Provided information -
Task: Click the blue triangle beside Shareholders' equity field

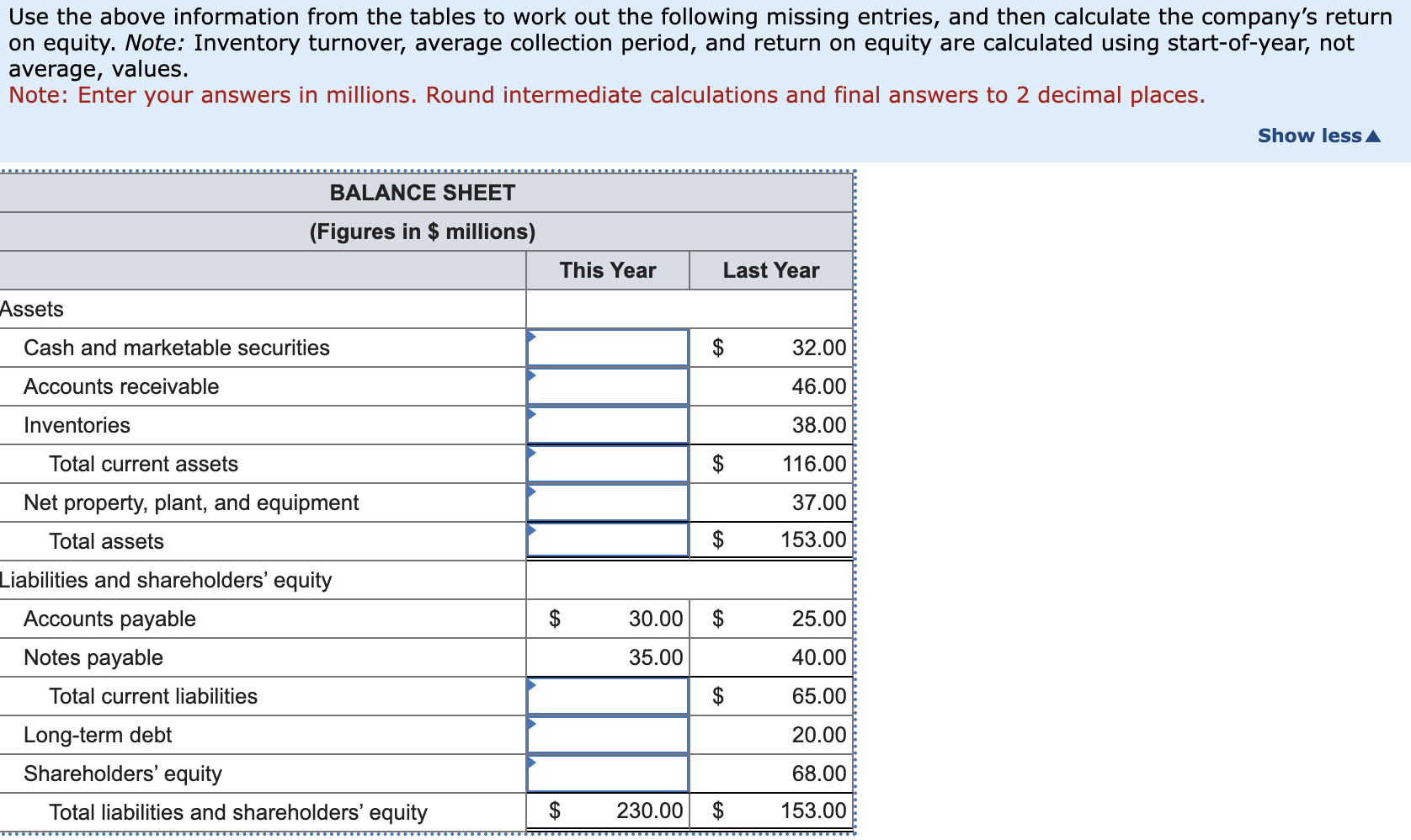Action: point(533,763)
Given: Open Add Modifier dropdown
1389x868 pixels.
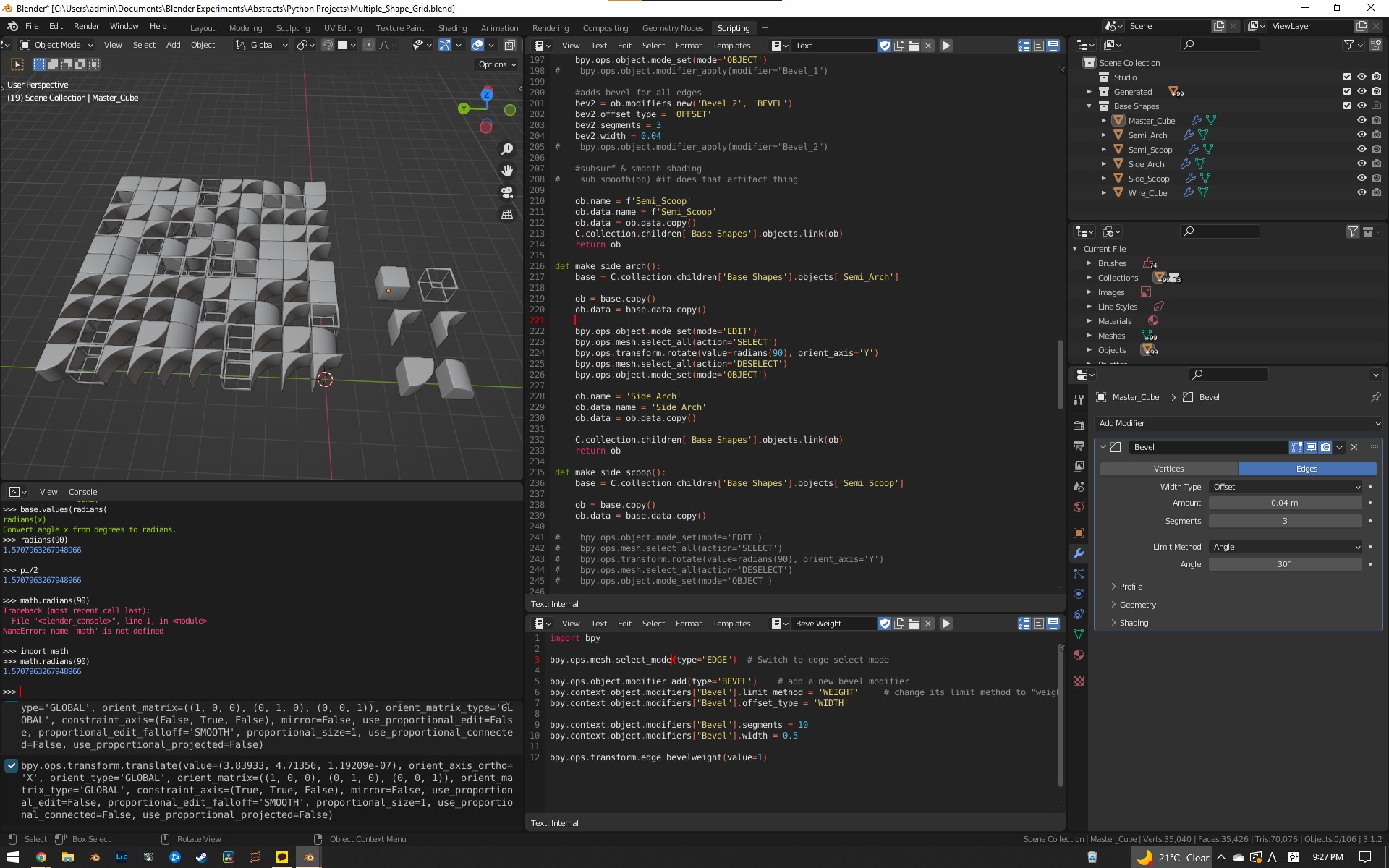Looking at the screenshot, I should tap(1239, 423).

The task - Repeat the listing verbatim. Skip the pictures.

Response to this exercise -
Task: Click the blue triangle beside Shareholders' equity field

Action: point(533,763)
Given: Open Add Modifier dropdown
1389x868 pixels.
Looking at the screenshot, I should tap(1239, 423).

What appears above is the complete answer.